Temporary bluetongue virus zone change for Victoria
14 October 2017
Part of northern Victoria has been designated as a bluetongue virus (BTV) zone for the next 30 days, after evidence of past exposure to the virus was detected in several 12 month old dairy heifers.
Situated near Echuca, the zone, which consists of a Zone of Possible Transmission of 50 km and a further Buffer Zone of 50 km, around the property of detection, will remain in place whilst surveillance activities are undertaken.
Whilst BTV is endemic in northern Australia, Victoria, along with the rest of southern Australia, has previously been classified as being free of BTV. This has provided the live export sector with access to overseas markets requiring assurance of BTV freedom.

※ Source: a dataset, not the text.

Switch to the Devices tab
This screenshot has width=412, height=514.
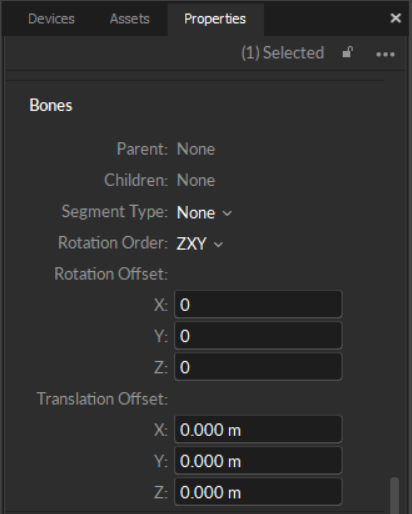[51, 19]
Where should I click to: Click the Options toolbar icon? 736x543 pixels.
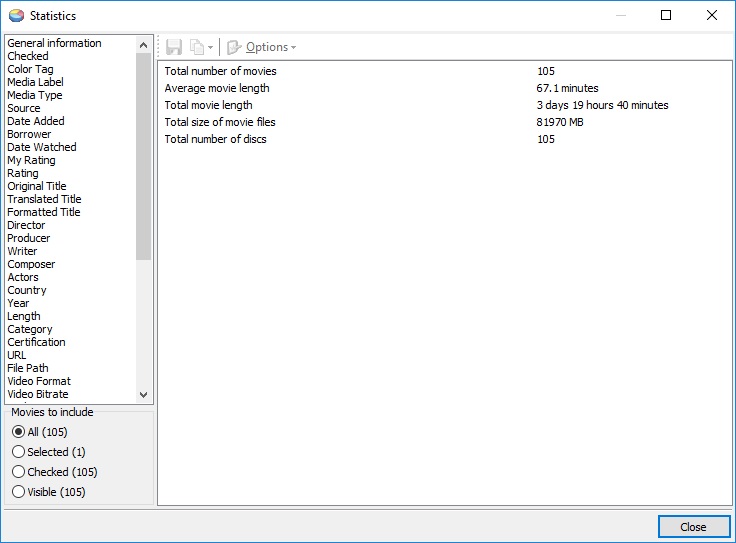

Under the changes, cattle and other livestock species situated in the zone will not comply with import conditions of countries requiring assurance of area freedom from BTV.
There are no changes to conditions for moving cattle from this zone to other parts of Victoria, or elsewhere in Australia.
Victoria's Chief Veterinary Officer Dr Charles Milne said Agriculture Victoria would undertake surveillance in cattle herds over the next three weeks to inform the longer term BTV status of the area.
"The purpose of the surveillance is to identify the potential source of the virus and determine if local spread of this insect-borne disease has occurred," Dr Milne said.
"Agriculture Victoria staff will be contacting producers in the area to seek their assistance and make arrangements for on-farm sampling of cattle.
"Both the zone and surveillance activities are essential for providing assurances to our international trading partners, and supporting Victoria's, and Australia's, valuable live animal export industry."
Routine pre-export testing initially found antibodies in the animals' blood, which was subsequently confirmed by CSIRO's Australian Animal Health Laboratory.
The detection of antibodies indicates previous exposure to BTV. The cattle were not showing signs of clinical bluetongue disease and no virus was detected in the animals' blood. Clinical bluetongue disease has not been recorded in any livestock species in the field in Australia, with the exception of two minor incidents in sheep in Darwin in 1989 and 2001.
Bluetongue is a viral disease of livestock spread by flying insects known as midges. All ruminants are susceptible, including cattle, sheep, goats, buffalo, camelids and deer. BTV does not spread rapidly, as it is not spread directly from animal to animal.
There is no risk to humans from BTV, nor is there any food safety issue associated with livestock products.